- **WHAT THIS TASK INVOLVES**: Which lines of the records below contain the word "llega"? Copy each of them out.

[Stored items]

----------

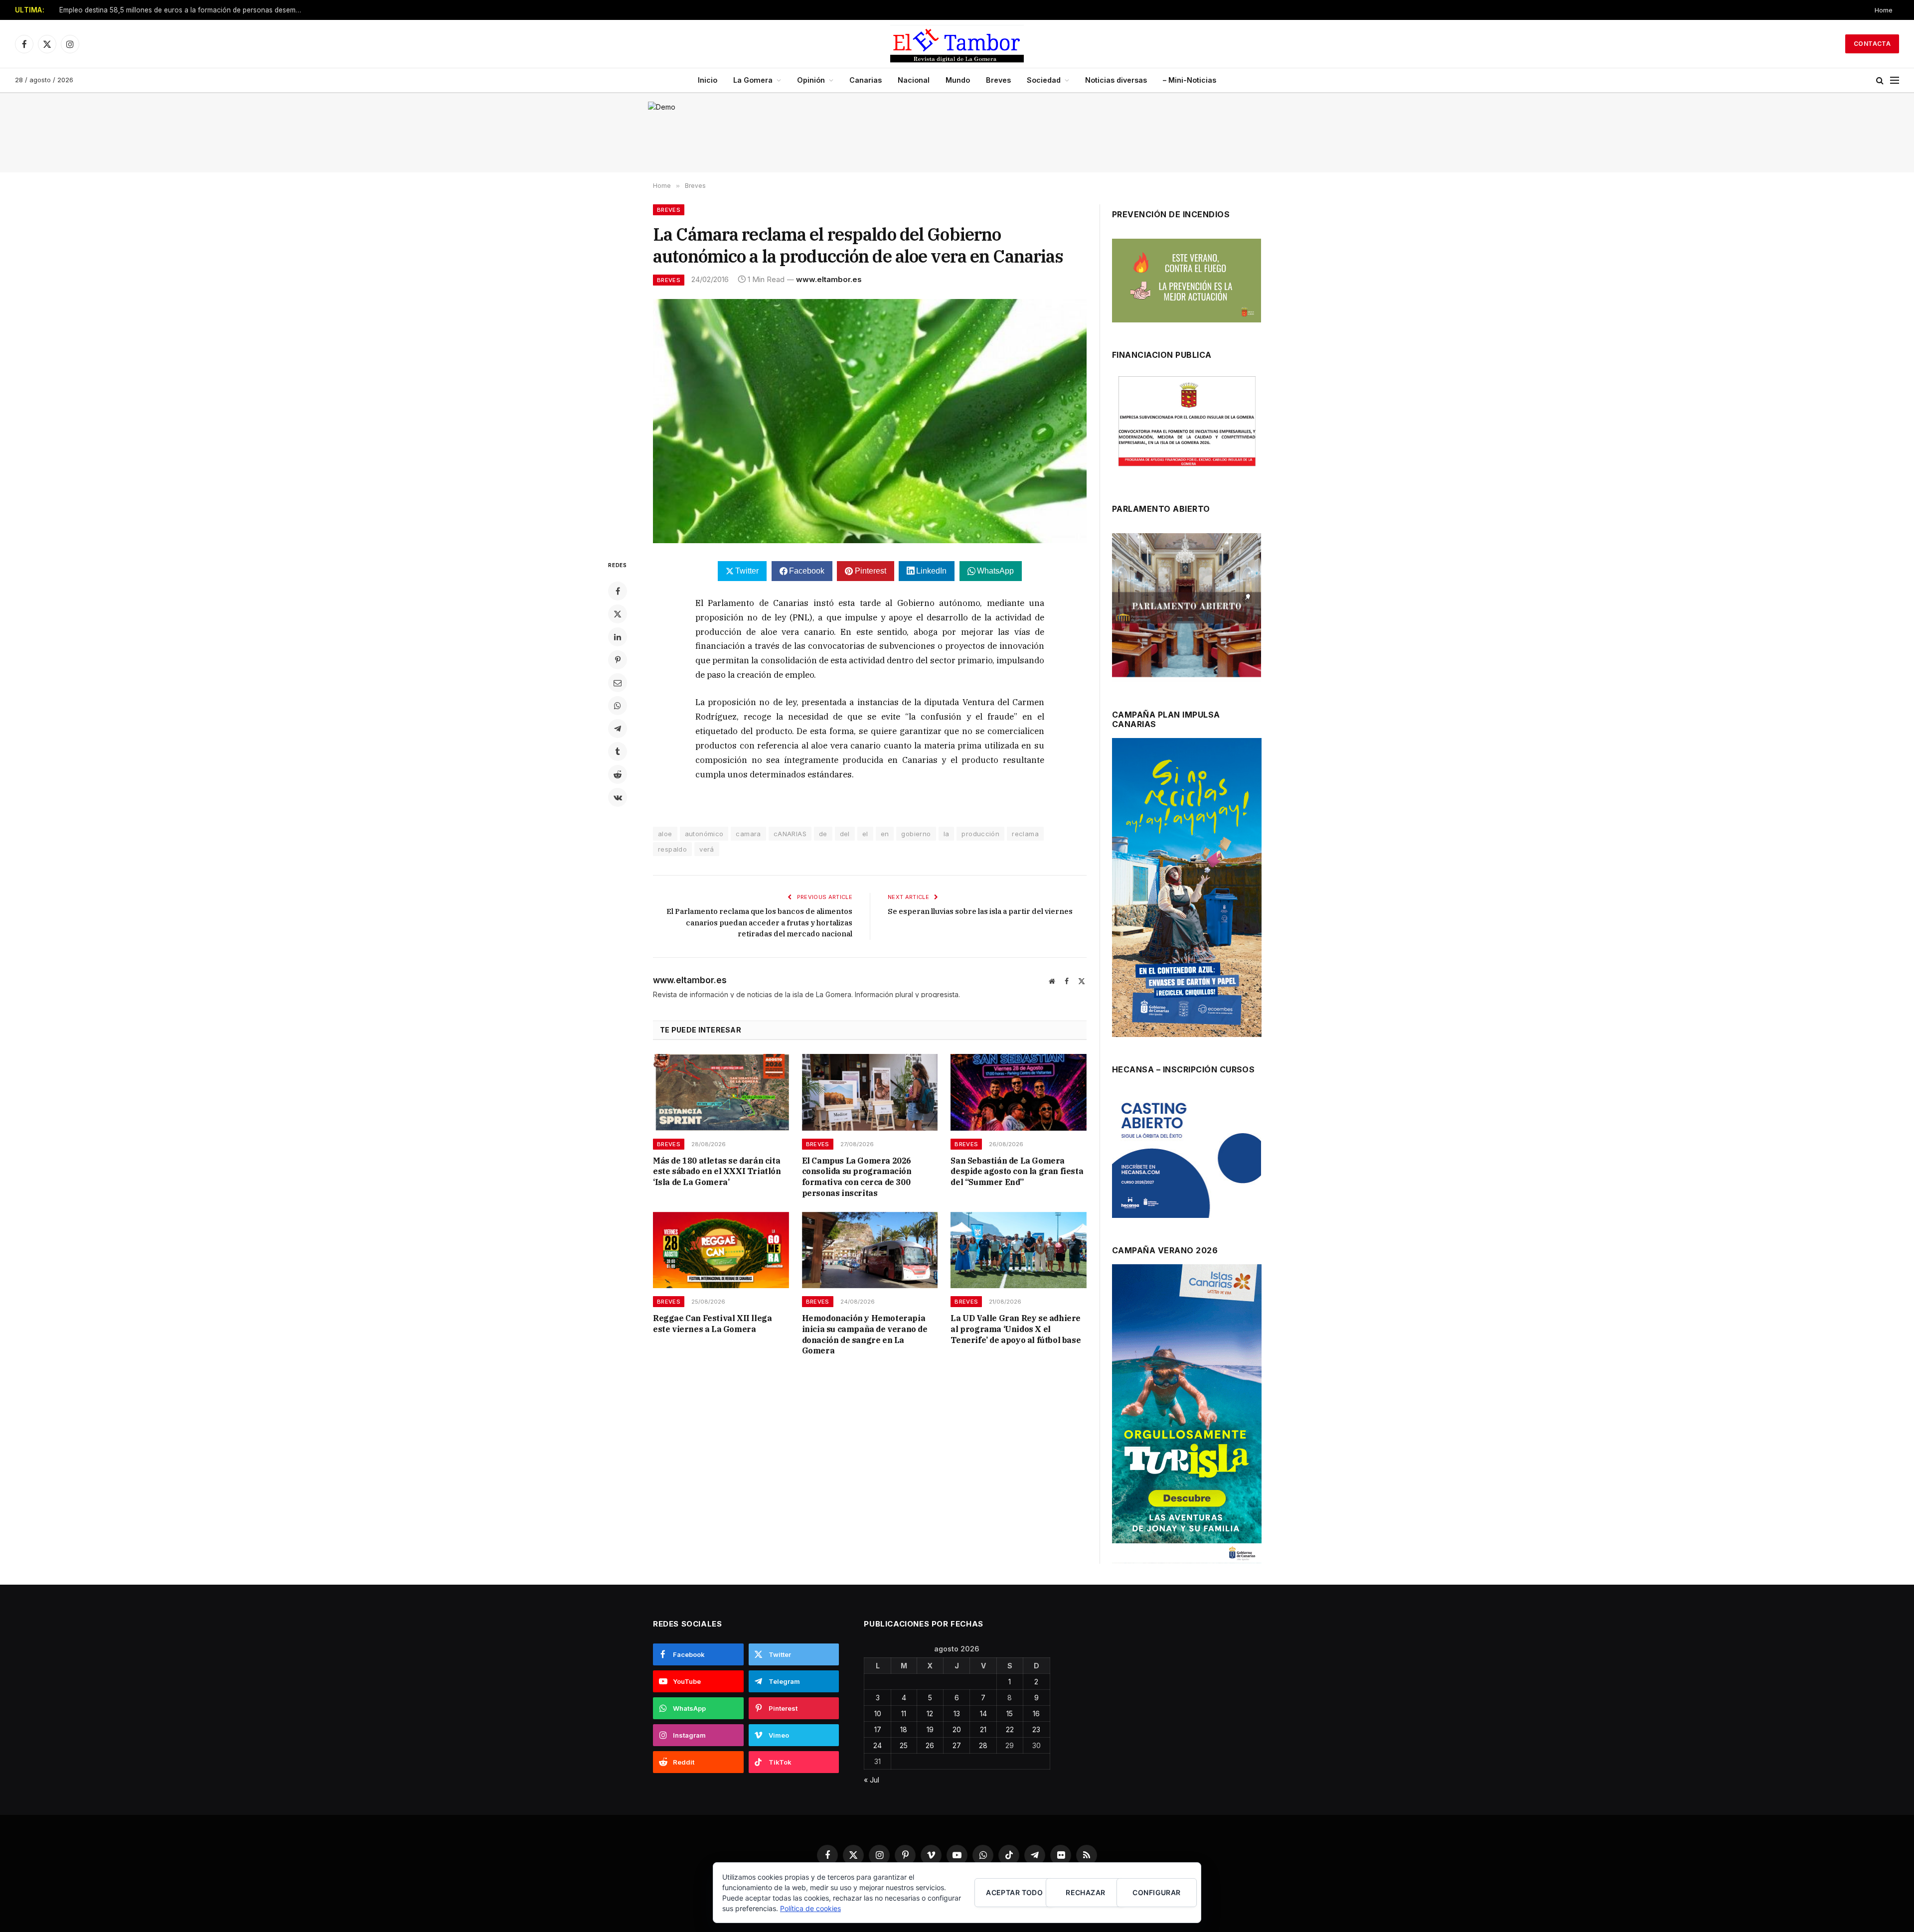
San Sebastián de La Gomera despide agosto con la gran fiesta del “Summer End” (1017, 1172)
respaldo (672, 849)
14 (983, 1713)
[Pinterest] (617, 659)
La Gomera (753, 80)
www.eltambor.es (829, 279)
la (947, 834)
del (845, 834)
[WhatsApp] (617, 705)
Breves (998, 80)
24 (877, 1745)
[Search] (1880, 80)
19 (930, 1729)
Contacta (1872, 43)
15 (1009, 1713)
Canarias (865, 80)
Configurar (1156, 1892)
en (885, 834)
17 (877, 1729)
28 (983, 1745)
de (823, 834)
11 (903, 1713)
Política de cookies (810, 1908)
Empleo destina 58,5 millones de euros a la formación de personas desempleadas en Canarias (184, 10)
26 (930, 1745)
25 (904, 1745)
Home (1884, 10)
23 (1036, 1729)
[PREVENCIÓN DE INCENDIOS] (1186, 280)
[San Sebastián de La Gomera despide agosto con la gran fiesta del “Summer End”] (1019, 1092)
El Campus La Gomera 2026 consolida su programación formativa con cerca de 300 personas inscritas (857, 1177)
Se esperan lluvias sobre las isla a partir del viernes (980, 911)
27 (957, 1745)
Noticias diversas (1116, 80)
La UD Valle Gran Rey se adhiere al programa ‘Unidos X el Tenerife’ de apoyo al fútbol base (1016, 1329)
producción (980, 834)
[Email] (617, 682)
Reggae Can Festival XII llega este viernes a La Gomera (712, 1323)
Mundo (958, 80)
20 (957, 1729)
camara (748, 834)
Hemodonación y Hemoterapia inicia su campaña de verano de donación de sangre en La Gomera (865, 1334)
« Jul (871, 1780)
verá (706, 849)
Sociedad (1044, 80)
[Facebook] (617, 591)
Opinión (811, 80)
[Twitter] (617, 613)
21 (983, 1729)
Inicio (707, 80)
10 (877, 1713)
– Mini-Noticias (1189, 80)
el (865, 834)
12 (930, 1713)
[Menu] (1894, 80)
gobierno (916, 834)
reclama (1025, 834)
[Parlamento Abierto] (1186, 607)
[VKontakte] (617, 797)
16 (1036, 1713)
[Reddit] (617, 774)
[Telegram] (617, 728)
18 (903, 1729)
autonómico (704, 834)
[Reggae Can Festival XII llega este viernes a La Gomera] (721, 1250)
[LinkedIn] (617, 636)
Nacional (914, 80)
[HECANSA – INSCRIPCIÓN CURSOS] (1186, 1155)
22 (1010, 1729)
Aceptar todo (1014, 1892)
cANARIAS (790, 834)
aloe (665, 834)
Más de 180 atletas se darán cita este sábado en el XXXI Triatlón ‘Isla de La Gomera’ (717, 1172)
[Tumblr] (617, 751)
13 (957, 1713)
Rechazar (1085, 1892)
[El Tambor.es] (957, 44)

----------

- **EXERCISE RESULT**:
Reggae Can Festival XII llega este viernes a La Gomera (712, 1323)
[Reggae Can Festival XII llega este viernes a La Gomera] (721, 1250)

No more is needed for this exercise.